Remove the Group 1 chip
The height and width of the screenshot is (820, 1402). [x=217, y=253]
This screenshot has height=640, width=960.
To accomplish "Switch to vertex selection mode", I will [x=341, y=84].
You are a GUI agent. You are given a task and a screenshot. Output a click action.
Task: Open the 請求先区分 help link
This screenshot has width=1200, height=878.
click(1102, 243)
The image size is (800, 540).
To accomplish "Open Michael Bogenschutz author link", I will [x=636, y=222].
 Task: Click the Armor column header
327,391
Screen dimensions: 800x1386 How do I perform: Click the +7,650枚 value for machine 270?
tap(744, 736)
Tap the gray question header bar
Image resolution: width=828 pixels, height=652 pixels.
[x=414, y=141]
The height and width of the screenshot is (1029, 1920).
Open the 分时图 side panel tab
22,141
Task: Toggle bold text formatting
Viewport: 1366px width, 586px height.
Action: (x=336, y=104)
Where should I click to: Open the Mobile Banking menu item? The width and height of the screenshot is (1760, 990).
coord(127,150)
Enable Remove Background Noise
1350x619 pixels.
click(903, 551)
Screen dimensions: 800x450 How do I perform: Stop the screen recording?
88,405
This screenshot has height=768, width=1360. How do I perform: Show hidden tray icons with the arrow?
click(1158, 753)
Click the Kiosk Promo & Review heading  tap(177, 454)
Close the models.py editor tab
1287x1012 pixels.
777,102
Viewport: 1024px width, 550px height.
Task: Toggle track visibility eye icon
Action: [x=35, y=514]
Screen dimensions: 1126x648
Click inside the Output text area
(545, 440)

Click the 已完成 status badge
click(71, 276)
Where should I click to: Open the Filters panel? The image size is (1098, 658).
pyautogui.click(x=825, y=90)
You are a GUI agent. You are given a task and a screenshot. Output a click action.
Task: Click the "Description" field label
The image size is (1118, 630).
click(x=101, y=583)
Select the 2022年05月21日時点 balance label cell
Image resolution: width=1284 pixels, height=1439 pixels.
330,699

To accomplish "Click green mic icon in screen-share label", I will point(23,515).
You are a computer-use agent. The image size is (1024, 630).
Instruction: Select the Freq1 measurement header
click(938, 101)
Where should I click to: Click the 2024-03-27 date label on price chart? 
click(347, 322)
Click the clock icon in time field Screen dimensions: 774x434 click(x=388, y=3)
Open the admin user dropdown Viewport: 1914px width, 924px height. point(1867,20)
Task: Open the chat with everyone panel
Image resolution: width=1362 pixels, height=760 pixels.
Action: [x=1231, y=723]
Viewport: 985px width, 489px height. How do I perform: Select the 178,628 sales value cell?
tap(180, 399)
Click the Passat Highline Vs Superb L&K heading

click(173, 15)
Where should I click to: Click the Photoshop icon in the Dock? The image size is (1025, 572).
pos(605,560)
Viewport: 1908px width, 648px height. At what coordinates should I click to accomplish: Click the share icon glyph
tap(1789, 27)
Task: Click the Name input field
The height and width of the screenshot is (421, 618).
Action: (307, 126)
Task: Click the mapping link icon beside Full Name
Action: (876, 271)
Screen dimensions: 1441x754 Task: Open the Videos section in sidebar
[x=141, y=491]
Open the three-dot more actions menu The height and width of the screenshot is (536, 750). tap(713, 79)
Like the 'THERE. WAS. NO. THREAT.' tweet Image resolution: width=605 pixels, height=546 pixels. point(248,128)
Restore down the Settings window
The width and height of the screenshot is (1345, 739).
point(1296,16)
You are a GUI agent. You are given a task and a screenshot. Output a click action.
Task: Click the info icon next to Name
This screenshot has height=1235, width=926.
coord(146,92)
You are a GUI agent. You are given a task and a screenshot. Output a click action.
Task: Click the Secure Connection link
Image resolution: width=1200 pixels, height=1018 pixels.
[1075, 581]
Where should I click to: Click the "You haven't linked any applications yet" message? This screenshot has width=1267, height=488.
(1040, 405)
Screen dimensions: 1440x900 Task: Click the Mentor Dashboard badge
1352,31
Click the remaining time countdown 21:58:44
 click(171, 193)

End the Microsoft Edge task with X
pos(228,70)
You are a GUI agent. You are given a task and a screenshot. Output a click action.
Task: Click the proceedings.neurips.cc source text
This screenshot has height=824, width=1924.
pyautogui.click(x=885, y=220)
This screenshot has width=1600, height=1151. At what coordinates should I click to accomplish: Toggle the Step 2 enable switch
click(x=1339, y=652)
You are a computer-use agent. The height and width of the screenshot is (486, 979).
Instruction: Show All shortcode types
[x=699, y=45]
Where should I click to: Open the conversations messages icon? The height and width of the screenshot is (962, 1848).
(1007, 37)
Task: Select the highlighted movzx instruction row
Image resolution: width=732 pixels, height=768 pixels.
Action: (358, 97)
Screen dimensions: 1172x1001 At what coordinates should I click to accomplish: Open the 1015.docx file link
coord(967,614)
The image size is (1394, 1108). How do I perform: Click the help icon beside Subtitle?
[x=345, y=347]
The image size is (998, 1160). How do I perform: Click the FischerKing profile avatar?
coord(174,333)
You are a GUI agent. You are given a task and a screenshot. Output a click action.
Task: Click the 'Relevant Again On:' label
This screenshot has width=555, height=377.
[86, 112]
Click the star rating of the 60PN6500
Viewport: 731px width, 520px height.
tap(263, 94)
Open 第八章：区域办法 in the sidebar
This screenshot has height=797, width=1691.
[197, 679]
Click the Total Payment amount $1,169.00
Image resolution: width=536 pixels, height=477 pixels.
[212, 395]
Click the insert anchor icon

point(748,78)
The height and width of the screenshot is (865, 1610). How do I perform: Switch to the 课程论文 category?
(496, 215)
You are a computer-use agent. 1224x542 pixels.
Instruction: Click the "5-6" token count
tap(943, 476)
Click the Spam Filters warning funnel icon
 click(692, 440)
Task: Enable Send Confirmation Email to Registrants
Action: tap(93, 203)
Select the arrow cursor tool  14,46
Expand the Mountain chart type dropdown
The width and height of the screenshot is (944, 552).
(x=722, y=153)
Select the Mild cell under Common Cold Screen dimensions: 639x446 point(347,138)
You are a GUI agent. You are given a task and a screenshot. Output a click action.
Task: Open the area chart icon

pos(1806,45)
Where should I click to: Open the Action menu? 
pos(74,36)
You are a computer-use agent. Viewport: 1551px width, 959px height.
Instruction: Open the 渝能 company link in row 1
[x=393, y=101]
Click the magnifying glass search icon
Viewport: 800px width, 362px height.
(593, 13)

────────────────

**ASSIGNMENT**
Exact retyping of every entry is required.

**REPLY**
Remove the Group 1 chip
The height and width of the screenshot is (820, 1402). [x=217, y=253]
This screenshot has height=640, width=960.
To accomplish "Switch to vertex selection mode", I will [x=341, y=84].
You are a GUI agent. You are given a task and a screenshot. Output a click action.
Task: Open the 請求先区分 help link
This screenshot has width=1200, height=878.
click(1102, 243)
The image size is (800, 540).
To accomplish "Open Michael Bogenschutz author link", I will [x=636, y=222].
 Task: Click the Armor column header
327,391
Screen dimensions: 800x1386 How do I perform: Click the +7,650枚 value for machine 270?
tap(744, 736)
Tap the gray question header bar
Image resolution: width=828 pixels, height=652 pixels.
[x=414, y=141]
The height and width of the screenshot is (1029, 1920).
Open the 分时图 side panel tab
22,141
Task: Toggle bold text formatting
Viewport: 1366px width, 586px height.
Action: (x=336, y=104)
Where should I click to: Open the Mobile Banking menu item? The width and height of the screenshot is (1760, 990).
coord(127,150)
Enable Remove Background Noise
1350x619 pixels.
click(903, 551)
Screen dimensions: 800x450 How do I perform: Stop the screen recording?
88,405
This screenshot has height=768, width=1360. How do I perform: Show hidden tray icons with the arrow?
click(1158, 753)
Click the Kiosk Promo & Review heading  tap(177, 454)
Close the models.py editor tab
1287x1012 pixels.
777,102
Viewport: 1024px width, 550px height.
Task: Toggle track visibility eye icon
Action: [x=35, y=514]
Screen dimensions: 1126x648
Click inside the Output text area
(545, 440)

Click the 已完成 status badge
click(71, 276)
Where should I click to: Open the Filters panel? The image size is (1098, 658).
pyautogui.click(x=825, y=90)
You are a GUI agent. You are given a task and a screenshot. Output a click action.
Task: Click the "Description" field label
The image size is (1118, 630).
click(x=101, y=583)
Select the 2022年05月21日時点 balance label cell
Image resolution: width=1284 pixels, height=1439 pixels.
330,699

To accomplish "Click green mic icon in screen-share label", I will point(23,515).
You are a computer-use agent. The image size is (1024, 630).
Instruction: Select the Freq1 measurement header
click(938, 101)
Where should I click to: Click the 2024-03-27 date label on price chart? 
click(347, 322)
Click the clock icon in time field Screen dimensions: 774x434 click(x=388, y=3)
Open the admin user dropdown Viewport: 1914px width, 924px height. point(1867,20)
Task: Open the chat with everyone panel
Image resolution: width=1362 pixels, height=760 pixels.
Action: [x=1231, y=723]
Viewport: 985px width, 489px height. How do I perform: Select the 178,628 sales value cell?
tap(180, 399)
Click the Passat Highline Vs Superb L&K heading

click(173, 15)
Where should I click to: Click the Photoshop icon in the Dock? The image size is (1025, 572).
pos(605,560)
Viewport: 1908px width, 648px height. At what coordinates should I click to accomplish: Click the share icon glyph
tap(1789, 27)
Task: Click the Name input field
The height and width of the screenshot is (421, 618).
Action: (307, 126)
Task: Click the mapping link icon beside Full Name
Action: (876, 271)
Screen dimensions: 1441x754 Task: Open the Videos section in sidebar
[x=141, y=491]
Open the three-dot more actions menu The height and width of the screenshot is (536, 750). tap(713, 79)
Like the 'THERE. WAS. NO. THREAT.' tweet Image resolution: width=605 pixels, height=546 pixels. point(248,128)
Restore down the Settings window
The width and height of the screenshot is (1345, 739).
point(1296,16)
You are a GUI agent. You are given a task and a screenshot. Output a click action.
Task: Click the info icon next to Name
This screenshot has height=1235, width=926.
coord(146,92)
You are a GUI agent. You are given a task and a screenshot. Output a click action.
Task: Click the Secure Connection link
Image resolution: width=1200 pixels, height=1018 pixels.
[1075, 581]
Where should I click to: Click the "You haven't linked any applications yet" message? This screenshot has width=1267, height=488.
(1040, 405)
Screen dimensions: 1440x900 Task: Click the Mentor Dashboard badge
1352,31
Click the remaining time countdown 21:58:44
 click(171, 193)

End the Microsoft Edge task with X
pos(228,70)
You are a GUI agent. You are given a task and a screenshot. Output a click action.
Task: Click the proceedings.neurips.cc source text
This screenshot has height=824, width=1924.
pyautogui.click(x=885, y=220)
This screenshot has width=1600, height=1151. At what coordinates should I click to accomplish: Toggle the Step 2 enable switch
click(x=1339, y=652)
You are a computer-use agent. The height and width of the screenshot is (486, 979).
Instruction: Show All shortcode types
[x=699, y=45]
Where should I click to: Open the conversations messages icon? The height and width of the screenshot is (962, 1848).
(1007, 37)
Task: Select the highlighted movzx instruction row
Image resolution: width=732 pixels, height=768 pixels.
Action: (358, 97)
Screen dimensions: 1172x1001 At what coordinates should I click to accomplish: Open the 1015.docx file link
coord(967,614)
The image size is (1394, 1108). How do I perform: Click the help icon beside Subtitle?
[x=345, y=347]
The image size is (998, 1160). How do I perform: Click the FischerKing profile avatar?
coord(174,333)
You are a GUI agent. You are given a task and a screenshot. Output a click action.
Task: Click the 'Relevant Again On:' label
This screenshot has width=555, height=377.
[86, 112]
Click the star rating of the 60PN6500
Viewport: 731px width, 520px height.
tap(263, 94)
Open 第八章：区域办法 in the sidebar
This screenshot has height=797, width=1691.
[197, 679]
Click the Total Payment amount $1,169.00
Image resolution: width=536 pixels, height=477 pixels.
[212, 395]
Click the insert anchor icon

point(748,78)
The height and width of the screenshot is (865, 1610). How do I perform: Switch to the 课程论文 category?
(496, 215)
You are a computer-use agent. 1224x542 pixels.
Instruction: Click the "5-6" token count
tap(943, 476)
Click the Spam Filters warning funnel icon
 click(692, 440)
Task: Enable Send Confirmation Email to Registrants
Action: tap(93, 203)
Select the arrow cursor tool  14,46
Expand the Mountain chart type dropdown
The width and height of the screenshot is (944, 552).
(x=722, y=153)
Select the Mild cell under Common Cold Screen dimensions: 639x446 point(347,138)
You are a GUI agent. You are given a task and a screenshot. Output a click action.
Task: Open the area chart icon

pos(1806,45)
Where should I click to: Open the Action menu? 
pos(74,36)
You are a computer-use agent. Viewport: 1551px width, 959px height.
Instruction: Open the 渝能 company link in row 1
[x=393, y=101]
Click the magnifying glass search icon
Viewport: 800px width, 362px height.
(593, 13)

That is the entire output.